In 1906 he opened the Anglo-American café in Bourke Street. Then in 1912 James built four double storey terraces at 390 St Kilda Road, one of which became the family home. All the family who arrived from overseas stayed at the house (which was demolished in 1971). In the mid 1930s James opened the Centenary café three doors down from the Anglo-American café. (his nephew Ion Nicolades would transform the Anglo American into the Legend Café). His businesses were a success and he was able to purchase more property and probably pay the fares out from Greece for his relatives, including his sisters Coralia (Margetis) in 1903 and Anna (Devolis) in 1914.

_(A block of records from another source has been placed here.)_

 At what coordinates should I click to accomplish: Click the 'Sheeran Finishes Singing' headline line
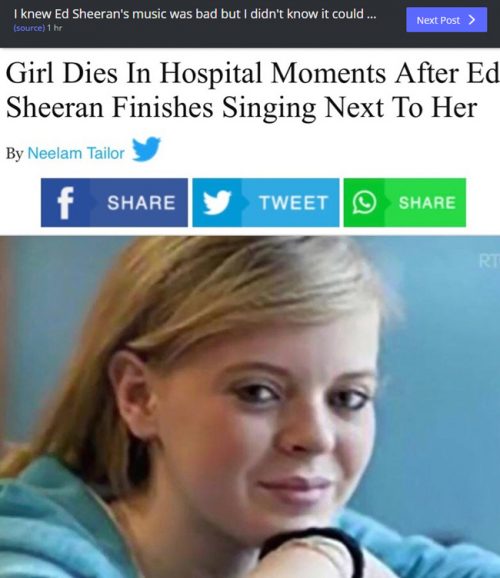click(160, 107)
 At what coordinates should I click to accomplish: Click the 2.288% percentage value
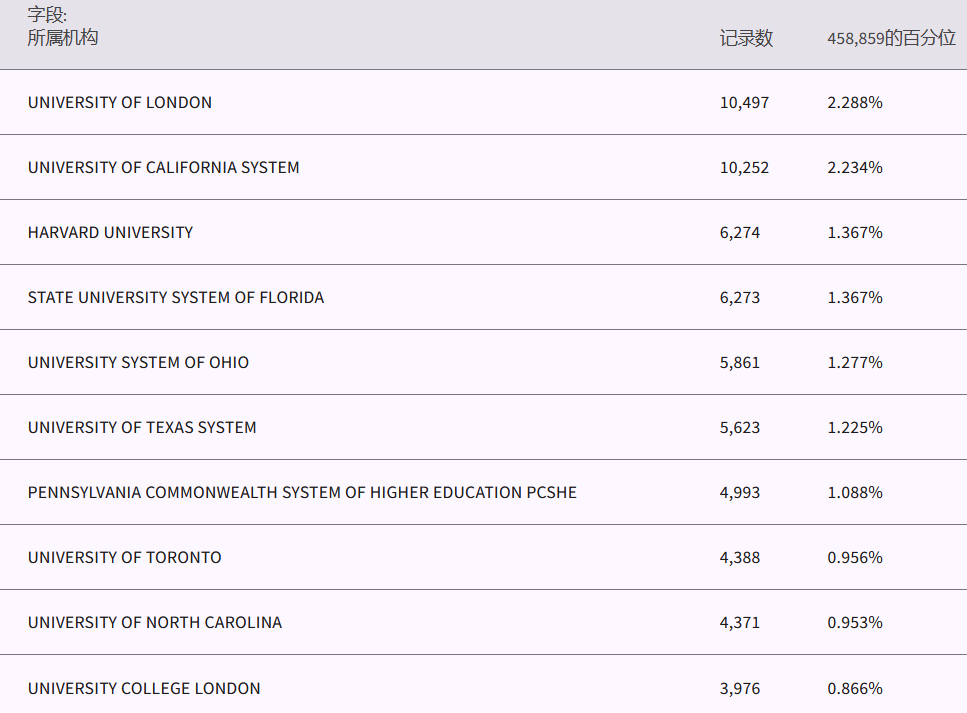pos(855,102)
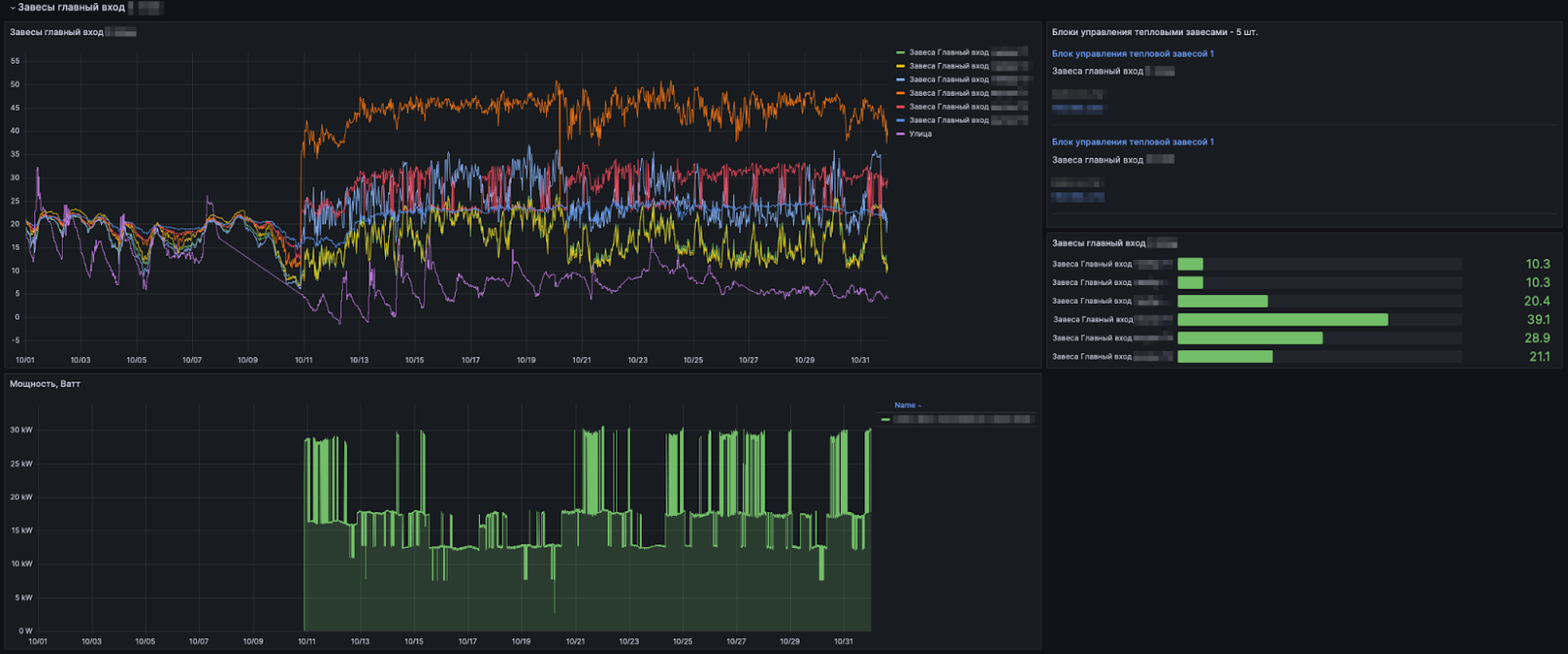Click the purple Улица legend color marker
This screenshot has width=1568, height=654.
901,134
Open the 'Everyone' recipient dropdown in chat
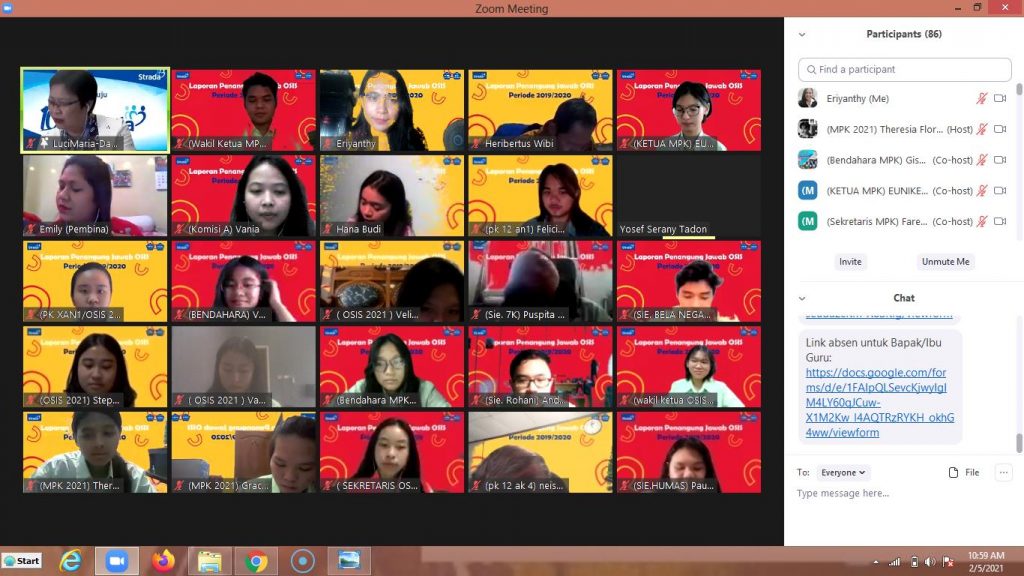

In 1920, James took his three children to Athens to find them spouses and he had particular people in mind. He had heard that his cousins the Vrahamis family were in Athens, so he arranged for his son Letho to be engaged to Lili; his daughter Katie was engaged to Nikos Alafouzos and Rita to Andreas Nicolades from Samos. The three families were all related to James or were well known to him or to whom he was related. Katie and Nikos remained in Greece although they came to Melbourne after World War II and then eventually returned to Greece.
James frequently returned to Sikonos for summer breaks, where he would travel alone, spend money and impress his friends and relatives with his success. He was a benefactor of the island and godfather to numerous children which was a costly undertaking. He purchased a house on the island and left a personal income to the people of the island, which has been used to improve amenities. He also made donations to hospitals in Melbourne. James died in Melbourne in 1950.